Depois, veio o mito. O 7 de setembro como data oficial da Independência. Mas houve, no próprio ano de 1822, episódios mais importantes. Em janeiro, o chamado dia do Fico: as tropas portuguesas no Rio de Janeiro tentaram embarcar Pedro à força no navio de volta a Portugal, e ele resistiu, apoiado pela esposa D. Leopoldina, por seu então amigo José Bonifácio e, principalmente, pelo povo do Rio. Em dezembro do mesmo ano, a coroação do regente como D. Pedro I, Imperador do Brasil.

O mito maior, porém, nem é o da escolha do dia, mas o entendimento de que a Independência terminava ali, ou, no máximo, em 1824, com a Constituição, e que ela resultou de um mero acordo entre elites, sem qualquer participação popular. Não foi assim.

A independência foi o processo de transformação das várias Américas portuguesas em um país unitário, chamado Brasil¹, algo que não estava garantido de antemão. Não estava “escrito nas estrelas” que a América portuguesa seguiria destino diferente da América espanhola, que se fragmentou em vários novos países. A unificação não foi imediata, não foi “natural” em seus antecedentes nem previamente garantida em suas consequências, e tal lentidão e incerteza devem-se, entre outras coisas, ao fato de que ela envolveu, sim, luta e participação popular.

Não havia, até o início do século 1800, essa entidade nacional chamada Brasil, pronta, madura, a ansiar pelo momento oportuno da emancipação do jugo colonial. Desejos de emancipação havia, como o demonstram a Inconfidência Mineira ou a Conjuração Baiana de 1798, mas seus objetivos eram regionais. O primeiro impulso unificador foi a chegada da corte lusa e a elevação política da área colonial, como um todo, a Reino Unido de Portugal, em 1815, e foi entre a camada realmente privilegiada por esta ascensão política e econômica, as diversas elites regionais e urbanas, que a ideia começou a se desenvolver.
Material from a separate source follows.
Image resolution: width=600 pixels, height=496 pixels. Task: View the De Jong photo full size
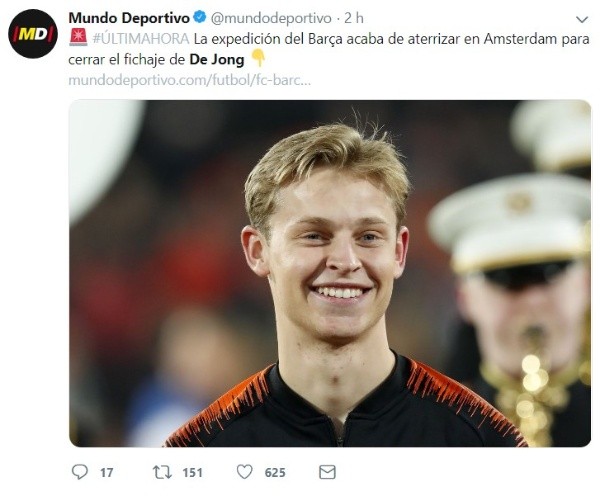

Para a maior parte dessas elites, no entanto, era satisfatória a condição de Reino Unido a Portugal. O estopim da separação foram as intenções do movimento liberal constitucionalista português de 1820 de exigir a volta da família real e da Corte a Portugal, e de recolonizar e fragmentar novamente as possessões americanas. Além disso, propunha-se privar os brasileiros do acesso aos altos cargos administrativos – gravíssimo para uma elite patrimonialista, parasitária do Estado, como a luso-brasileira.

As oligarquias do sudeste (Rio, São Paulo e Minas) convergiram, então, em torno no príncipe regente Pedro num projeto de independência e de unificação de todas as regiões que compunham a América lusa em um só país. Além dos ganhos evidentes na formação de uma nova nação tão grande e populosa, a unificação ajudava na defesa da ordem escravista, que enfrentava contestações externas e internas. Externas como a da poderosa Inglaterra, interessada em acabar com o robusto e autônomo sistema comercial escravista que unia, no Atlântico Sul, a África (especialmente Angola) e a América (especialmente os três grandes portos do comércio escravagista: Rio, Salvador e Recife). E desafios internos, como o das várias rebeliões dos escravizados, além do temor generalizado, não só aqui mas em outras áreas escravistas, como Caribe e Sul dos EUA, com uma eventual repetição da revolução haitiana, que, na virada do século 1700 para o 1800, expulsara os brancos do país e criara uma nação dirigida pelos ex-cativos.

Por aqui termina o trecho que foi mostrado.